Hi! It’s been a while. I’m going to (re)start sharing solutions to problems that I’m building things for. Expect posts mostly around coding and IoT. Starting with this post; a quick tutorial on how to get power statistics from a Plugwise Smile P1 gateway to Grafana, using Telegraf.
I’ve got solar panels with Enphase inverters with central management, which has an API. Its been streaming power generation stats to Grafana using this solution, for a while. Recently, I added a Plugwise Smile P1 gateway to monitor the smart meter and I wanted to get its power stats into Grafana as well. Charting power generation and consumption next to each other. 😊
There wasn’t a good solution that I could find on the interwebs, so I wrote a small script that does the trick. Luckily, the Smile P1 has an API that has everything you could want.
First, I’m going to assume you have a working Grafana instance, a device like a Raspberry Pi (or another server-like device), and have Telegraf and Python installed on said device.
Smile P1 Script
We can piggy-back on a python script that was created as a Home Assistant module.

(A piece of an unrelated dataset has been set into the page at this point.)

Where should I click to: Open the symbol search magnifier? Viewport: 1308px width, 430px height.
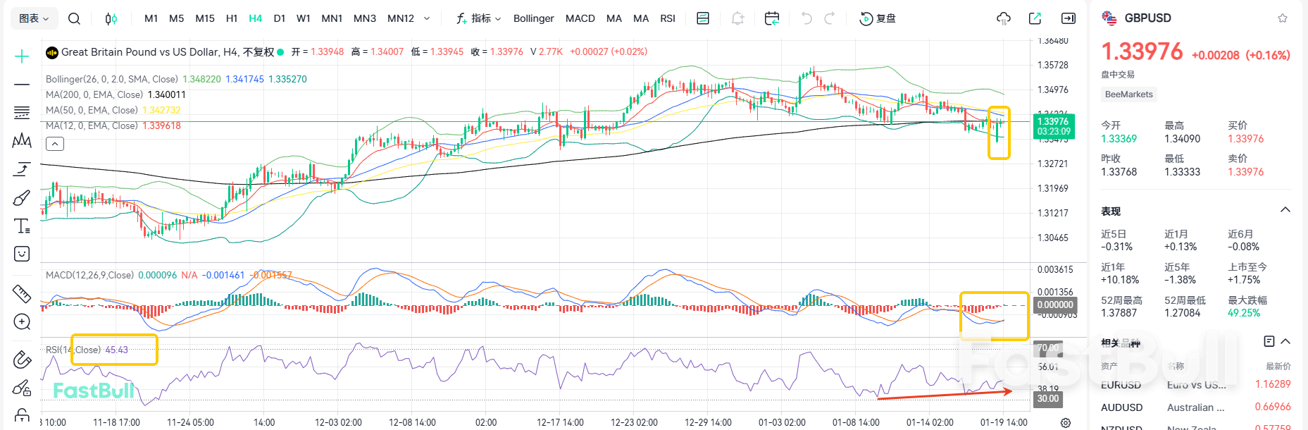[x=74, y=18]
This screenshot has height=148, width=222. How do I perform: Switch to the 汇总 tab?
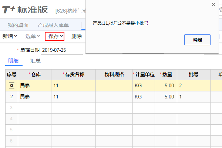(x=35, y=61)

Grab a copy here., and place it on your device. Even though that repository says it’s archived and there’s a newer version – this script will do just fine. Also grab the requirements.txt, for easy dependency installation.
Install the dependencies using this command:
pip install -r requirements.txt
After the dependencies are in place, copy this script onto your device and name it smile-p1-energy-readout.py:
You need to update 3 values in the script; the IP address and gateway password between Smile(), and the location-id. You can get the location ID by going to the Smile gateway via your browser and inspecting the network calls. Specifically, when searching for Fetch/XHR calls, you will see calls to /core/domain_objects. Open the details of one of those requests and you will see this:
Test the Script
Once you have those 3 values in place, run the script to make sure it works:
martijn@pi-hole-secondary:~ $ python smile-p1-energy-readout.py
{"net_electricity_point": 590.0, "electricity_consumed_peak_point": 590.0, "electricity_consumed_off_peak_point": 0.0, "net_electricity_cumulative": 15749011.0, "electricity_consumed_peak_cumulative": 9415514.0, "electricity_consumed_off_peak_cumulative": 13460157.0, "net_electricity_interval": 10.0, "electricity_consumed_peak_interval": 10.0, "electricity_consumed_off_peak_interval": 0.0, "electricity_produced_peak_point": 0.0, "electricity_produced_off_peak_point": 0.0, "electricity_produced_peak_cumulative": 4845524.0, "electricity_produced_off_peak_cumulative": 2281136.0, "electricity_produced_peak_interval": 0.0, "electricity_produced_off_peak_interval": 0.0, "gas_consumed_cumulative": 3585.88, "gas_consumed_interval": 0.02}
If it outputs JSON where you can recognise power values, success! If something goes wrong (i.e, wrong password or location ID), it’ll also tell you.
Telegraf Config
Now the script is running successfully and you’re getting output from your smart meter, we can add this simple configuration to Telegraf and have it start sending data to Grafana via InfluxDB.
[[inputs.exec]]
commands = [
"python /home/martijn/smile-p1-energy-readout.py"
]
timeout = "60s"
interval = "30s"
data_format = "json"
json_strict = true
Grafana
Once Telegraf starts collecting, you’ll have access to all of the datapoints that are in the JSON output above, and you can start creating panels in Grafana to showcase them. I don’t have a full dashboard export that you can easily import, but here’s an example of an energy usage chart that shows the progressing of my grid consumption:
This is using the net_electricity_point datapoint. My last example shows the grid consumption over the last 7 days, using the net_electricity_cumulative datapoint, which Grafana calculates the difference over in the week:
Hope this was useful!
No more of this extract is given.